» **EXERCISE**: Copy out every one of the lines below without changing anything in them.

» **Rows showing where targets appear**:

________________________

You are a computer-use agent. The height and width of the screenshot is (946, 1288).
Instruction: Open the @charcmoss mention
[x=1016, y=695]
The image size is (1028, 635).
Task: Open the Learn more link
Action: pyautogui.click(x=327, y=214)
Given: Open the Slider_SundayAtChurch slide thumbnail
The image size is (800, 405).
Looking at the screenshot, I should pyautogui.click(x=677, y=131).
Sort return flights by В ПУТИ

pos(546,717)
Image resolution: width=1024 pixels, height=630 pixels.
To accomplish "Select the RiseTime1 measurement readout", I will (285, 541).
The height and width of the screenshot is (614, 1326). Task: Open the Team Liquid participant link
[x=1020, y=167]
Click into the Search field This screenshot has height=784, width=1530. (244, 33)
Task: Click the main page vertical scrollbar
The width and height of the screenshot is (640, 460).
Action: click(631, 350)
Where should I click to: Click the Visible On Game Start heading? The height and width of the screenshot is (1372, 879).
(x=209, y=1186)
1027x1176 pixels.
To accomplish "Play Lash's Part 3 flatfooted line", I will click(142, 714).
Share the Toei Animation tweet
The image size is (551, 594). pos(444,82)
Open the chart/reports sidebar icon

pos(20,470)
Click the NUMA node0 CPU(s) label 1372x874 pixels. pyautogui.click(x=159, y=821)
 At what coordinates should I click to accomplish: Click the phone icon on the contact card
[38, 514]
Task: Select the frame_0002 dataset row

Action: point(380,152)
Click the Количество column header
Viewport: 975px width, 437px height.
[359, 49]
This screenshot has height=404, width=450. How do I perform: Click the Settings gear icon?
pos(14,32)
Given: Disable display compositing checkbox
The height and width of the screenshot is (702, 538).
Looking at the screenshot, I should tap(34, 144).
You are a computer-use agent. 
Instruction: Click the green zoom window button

________________________

» **WRITTEN REPLY**:
You are a computer-use agent. The height and width of the screenshot is (946, 1288).
Instruction: Open the @charcmoss mention
[x=1016, y=695]
The image size is (1028, 635).
Task: Open the Learn more link
Action: pyautogui.click(x=327, y=214)
Given: Open the Slider_SundayAtChurch slide thumbnail
The image size is (800, 405).
Looking at the screenshot, I should pyautogui.click(x=677, y=131).
Sort return flights by В ПУТИ

pos(546,717)
Image resolution: width=1024 pixels, height=630 pixels.
To accomplish "Select the RiseTime1 measurement readout", I will (285, 541).
The height and width of the screenshot is (614, 1326). Task: Open the Team Liquid participant link
[x=1020, y=167]
Click into the Search field This screenshot has height=784, width=1530. (244, 33)
Task: Click the main page vertical scrollbar
The width and height of the screenshot is (640, 460).
Action: click(631, 350)
Where should I click to: Click the Visible On Game Start heading? The height and width of the screenshot is (1372, 879).
(x=209, y=1186)
1027x1176 pixels.
To accomplish "Play Lash's Part 3 flatfooted line", I will click(142, 714).
Share the Toei Animation tweet
The image size is (551, 594). pos(444,82)
Open the chart/reports sidebar icon

pos(20,470)
Click the NUMA node0 CPU(s) label 1372x874 pixels. pyautogui.click(x=159, y=821)
 At what coordinates should I click to accomplish: Click the phone icon on the contact card
[38, 514]
Task: Select the frame_0002 dataset row

Action: point(380,152)
Click the Количество column header
Viewport: 975px width, 437px height.
[359, 49]
This screenshot has height=404, width=450. How do I perform: Click the Settings gear icon?
pos(14,32)
Given: Disable display compositing checkbox
The height and width of the screenshot is (702, 538).
Looking at the screenshot, I should tap(34, 144).
You are a computer-use agent. 
Instruction: Click the green zoom window button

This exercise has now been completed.